А в пол-одиннадцатого, вспомнив жену, - какая она всё-таки нечуткая! - Анчуткин затосковал.
Вышел в приёмную, где шла фотосессия, и штатный фотограф Алексий снимал секретаршу Пиявкину - для очередного каталога. Лицом фирмы была секретарша. И не только лицом. Мистическое существо - эта Пиявкина: её волосатый лобок представлялся Анчуткину Бермудским треугольником, в котором пропадают все надежды и помыслы.
Она сидела за компьютером с таким видом, будто находилась на сцене Большого зала Московской консерватории и исполняла на клавире Нешуточную пьесу композитора Малибу. Алексий крутился возле неё, как вошь на гребешке. Сессия, тем не менее, не задавалась, ибо грудь Пиявкиной, как ни запихивал её Алексий, никак не вмещалась в кадр.
- Не лезет - и всё, - испереживался фотограф. - Клавир, твою мать, влез, и даже Малибу невнятным призраком маячит где-то на заднем плане, а грудь - никак! И что за грудь такая!
- А это не грудь, а великолепные, споразматические произведения природы, - улыбнулась Пиявкина.
- Вот где у меня ваши споразматики!- закричал фотограф, сопровождая возмущение непристойными жестами.

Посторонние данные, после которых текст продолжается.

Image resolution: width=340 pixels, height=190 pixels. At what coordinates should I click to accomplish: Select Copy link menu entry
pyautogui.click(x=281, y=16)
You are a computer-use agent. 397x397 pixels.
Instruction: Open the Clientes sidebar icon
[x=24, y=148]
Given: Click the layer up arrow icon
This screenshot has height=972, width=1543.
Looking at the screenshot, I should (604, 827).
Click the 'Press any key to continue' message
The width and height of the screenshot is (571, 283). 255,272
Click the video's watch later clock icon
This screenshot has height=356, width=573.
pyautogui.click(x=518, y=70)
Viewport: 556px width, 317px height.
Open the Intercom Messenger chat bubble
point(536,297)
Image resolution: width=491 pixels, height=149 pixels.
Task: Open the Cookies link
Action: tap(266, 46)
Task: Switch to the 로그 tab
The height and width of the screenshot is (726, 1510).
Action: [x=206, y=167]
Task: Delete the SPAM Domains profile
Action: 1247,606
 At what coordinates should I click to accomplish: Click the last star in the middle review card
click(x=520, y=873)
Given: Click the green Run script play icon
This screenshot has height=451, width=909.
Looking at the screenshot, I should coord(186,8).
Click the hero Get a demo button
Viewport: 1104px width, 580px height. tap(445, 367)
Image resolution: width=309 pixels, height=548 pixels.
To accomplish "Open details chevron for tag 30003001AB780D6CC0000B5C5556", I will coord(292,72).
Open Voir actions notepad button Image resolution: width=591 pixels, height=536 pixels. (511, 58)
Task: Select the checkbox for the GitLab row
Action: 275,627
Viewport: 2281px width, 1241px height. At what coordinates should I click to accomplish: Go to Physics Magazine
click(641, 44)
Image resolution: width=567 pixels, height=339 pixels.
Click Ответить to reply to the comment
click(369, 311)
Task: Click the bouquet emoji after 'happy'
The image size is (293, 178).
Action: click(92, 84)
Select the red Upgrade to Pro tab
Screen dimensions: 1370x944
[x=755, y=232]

- Если грудь не влезает в кадр, надо что-то менять: или кадр, или камеру, а лучше всего - фотографа, - ехидно заметил Антчуткин, - ибо грудь обязана влезать в кадр, как в лифчик, а иначе, зачем он, этот лифчик... извините... кадр - нужен.
Сказал - и ретировался, испортив людям настроение, которое и без него было ниже уровня моря, и хоть бы себе поправил, так нет, и этого не случилось.
В расстроенных чувствах он во второй раз позвонил директору завода по производству неопознанных летающих объектов и разнёс его в пух и прах. Потом, правда, пожалел, друг всё-таки, вместе в авиационном учились и уже мягче сказал ему:
- Пора, пора, батенька, запускать новую серию.
- Да зачем же, Игорь Петрович, нашу летающую тарелочку весь мир знает, любой пацан с закрытыми глазами нарисует...
- Вот я и говорю: старая модель примелькалась - новая нужна. Новая, понимаешь? Приедешь - обсудим.
И положил трубку.
В этот момент дверь распахнулась и в кабинет с криком "Влезла! Влезла!" ворвался Алексий.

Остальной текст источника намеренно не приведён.